__What is asked__
1. According to the social sciences article, how many Singapore University of Social Sciences graduates have gone on to make a mark in their careers, in life and in society?
2. Revise the social sciences article from the words containing "The social sciences build" through "and social values.", using "universal solidarity" in place of "universal brotherhood".
3. Write what comes next in the social sciences article, picking up after its final sentence.

__Source excerpt__
Many students spend many weeks — even months — deliberating on the choices of school or programme to attend. This certainly is time well spent, as a university education represents a major investment of time and money that will impact one’s future.
But one question that students often spend less time considering is the type of studies they eventually decide to pursue. There are many options: vocational training, community colleges, technical universities, art schools, liberal arts universities, trade schools and special interest schools.
While there is a role for each of these, many authorities in education strongly advocate the study of the social sciences.
What Are the Social Sciences?
The social sciences form a core part of a liberal arts education. Concerned with the human world and society, the social sciences delve into how society works and examine institutions such as the government, the economy and the family unit. The social sciences also examine how individuals and groups interact with one another and what drives human behaviour.
The social sciences provide knowledge of the social environment and nature while developing students’ human qualities and desirable attitudes. By discovering different facets of the social sciences, such as cultural and social beliefs, religions, nationalities, languages, festivals, clothing, food, etc., students learn that the society they live in is multicultural, diverse and interrelated between countries, cultures and religions.
This makes them more responsible, active and reflective towards society. In short, it makes them well-informed citizens.
The Role of Social Sciences in Higher Education
In the 19th century, philosophers argued that scholars should use scientific methods to analyse society. Calling this original approach “sociology”, these thinkers searched for laws of society that would meet the same scientific standards as the laws of nature. Today, many universities offer social science majors and most include them as part of their general education requirements.
The social sciences build critical thinking and analytical skills. Here are the objectives of teaching the social sciences:
- It imparts knowledge about civilisation and culture.
- It provides knowledge of social development.
- It develops social behaviour and civil qualities.
- It produces the power of thinking and reasoning.
- It creates the feeling of universal brotherhood.
- It inculcates good habits and moral and social values.
- It forms an all-around personality.
Steven Rathgeb Smith, Ph.D., Executive Director, American Political Science Association notes, “Put simply, social science is important because it develops better institutions and systems that affect people’s lives every day. The study of social science makes us efficient citizens of a democracy and helps us to solve the practical problems in our daily life. It also helps the students know how different societies are managed, structured and governed.”
Singapore University of Social Sciences (SUSS) shares this belief. Through a focus on the social sciences, the University’s mission is to develop learners so that they can impact the world around them to make their mark for the greater good. Its curriculum was created to impart professional knowledge, a passion for society and a thirst for lifelong learning. To date, over 42,000 SUSS graduates have gone on to make a mark in their careers, in life and in society.
What Are the Most Popular Social Science Majors?
As a fundamental liberal arts branch, the social sciences remains popular among university students. The most popular social science majors include psychology, political science, economics and sociology.
Data released by the National Center for Education Statistics1 shows that several social science subjects rank among the most popular majors. In 2020, 14% of majors belonged to the social sciences, with 161,200 students earning a Bachelor’s degree in the social sciences and 120,000 earning a degree in psychology.
According to Georgetown University’s Center on Education and the Workforce, the most popular social science majors include psychology, political science, economics and sociology. Many students also focus on anthropology, geography, criminology and international relations.

__Dataset rows__
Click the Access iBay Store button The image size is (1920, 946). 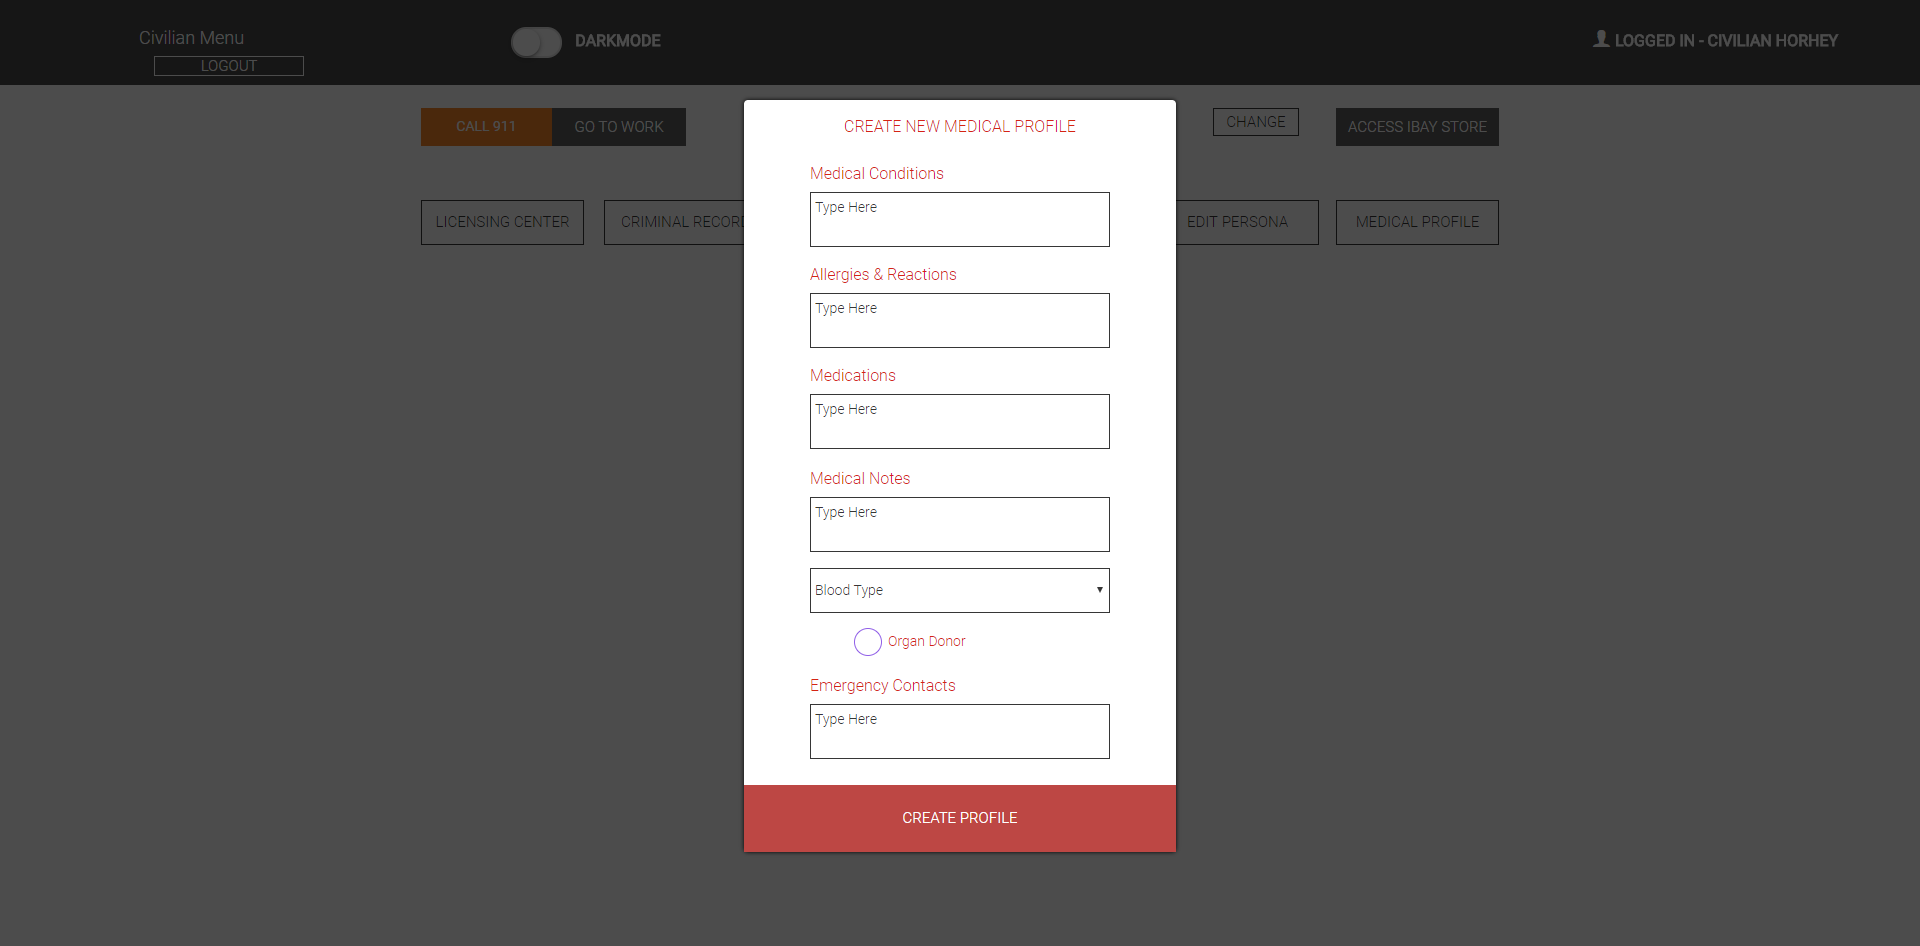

* * *

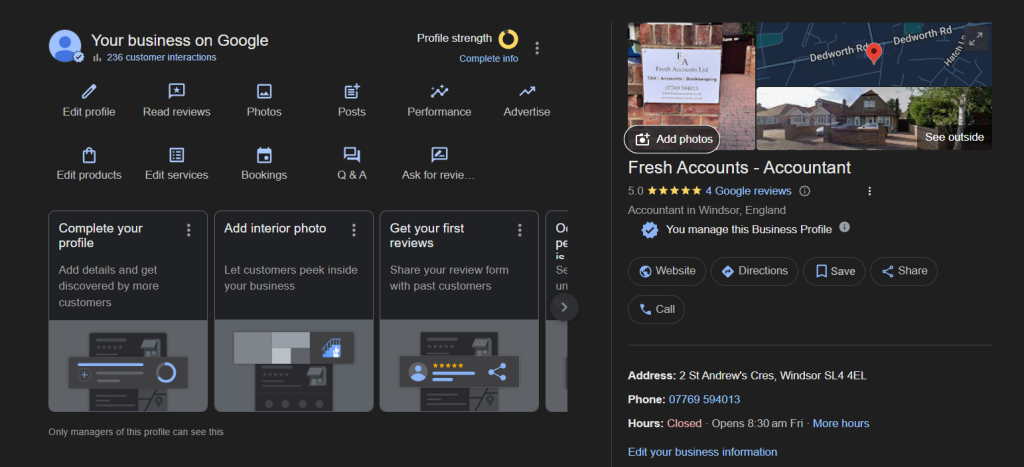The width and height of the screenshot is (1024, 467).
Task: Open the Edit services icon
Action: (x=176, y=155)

__Answers provided__
1. Over 42,000 graduates.

2.
The social sciences build critical thinking and analytical skills. Here are the objectives of teaching the social sciences:
- It imparts knowledge about civilisation and culture.
- It provides knowledge of social development.
- It develops social behaviour and civil qualities.
- It produces the power of thinking and reasoning.
- It creates the feeling of universal solidarity.
- It inculcates good habits and moral and social values.

3.
Studying Social Sciences Develop Learning Skills for Life
Social sciences play a central role in a university programme because they strengthen vital skills that hold immense value in the job market and contribute to society. Here are some essential skills gained in a social science programme:
The social sciences emphasise the ability to analyse several information sources, including written sources, numerical data, and survey results. Students then conduct qualitative and quantitative analyses to gain insights and reach conclusions. Such coursework trains learners to make data-supported recommendations.
Effective communication skills benefit professionals in nearly every field. Social science students communicate their ideas in writing and speech persuasively to convince others of their interpretation of the data.
Problem-solving draws on many core skills, such as analysis, research and decision-making. Social science students thus learn to define problems, collect data and evaluate information to resolve a problem.
This final skill synthesises analytical, research and evaluation abilities. Critical thinking utilises the ability to identify the most useful sources, question the evidence and identify patterns. Social sciences build critical thinking skills by teaching undergraduates to thoroughly analyse information so they can distil logical conclusions supported by their sources.
Studying Social Sciences Prepares You for a Myriad of In-Demand Careers
The skills learnt through studying social sciences bring about real economic value in your career. A social science degree can prepare you for success in many professional fields.
While there is no guarantee you will land a job right out of university, a social science degree can offer plenty of opportunities. A social science programme helps you build critical skills such as problem-solving and data interpretation, while learning how to apply your newfound knowledge and abilities to a number of potential career tracks.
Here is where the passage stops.